Rice price surge a temporary phase: Ammar

Economist says stability to return after second crop



Achara Deboonme

The Nation

Rice prices may be contained after the second crop, says distinguished economist Ammar Siamwalla, who foresees a possible slide in the speculation-driven price if other rice-growing countries expect higher output in the next harvest season.

"Prices of agricultural crops naturally tend to fall, due to continued increases in productivity," the honorary adviser to the Thailand Development Research Institute said. "Thailand's rice productivity indeed is low, but Thailand has excess supply for export because of lower domestic consumption."

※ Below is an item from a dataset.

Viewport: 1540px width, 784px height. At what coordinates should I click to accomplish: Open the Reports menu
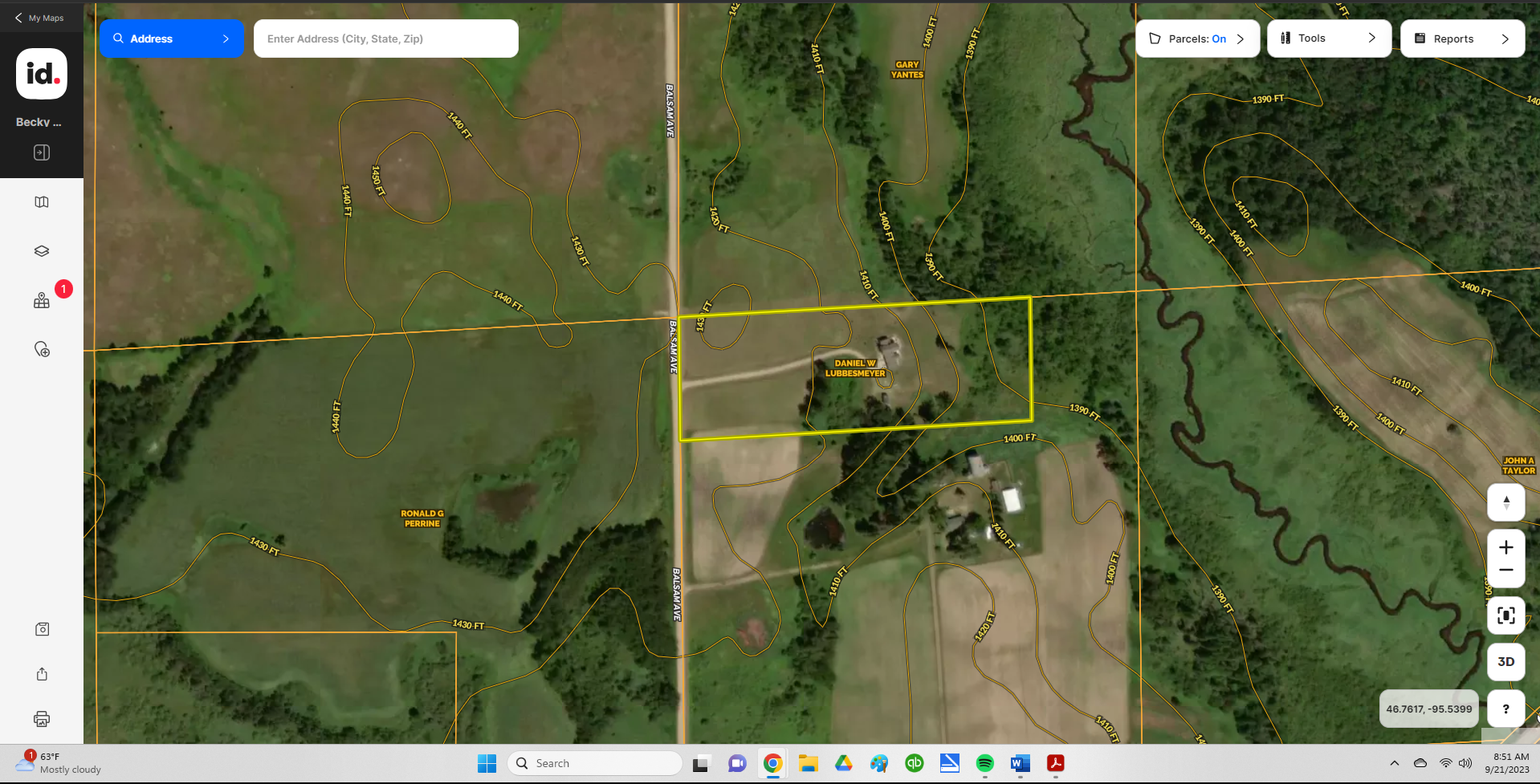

During an interview, Ammar showed a graphic of rice price movements in the early 1970s when the world faced oil shocks. Rice prices then skyrocketed for a year before falling to the pre-crisis level in the following year, and receded after that.

Ammar expects history to repeat itself, as the current increase is driven by external factors - rising demand for fuel crops, which lead to fewer rice plantation areas, and rising meat consumption in emerging countries like China and India, which spike up animal-feed raw material prices, including wheat. At least the 4 million tonnes coming out from the second rice crop in May should temporarily freeze a further increase.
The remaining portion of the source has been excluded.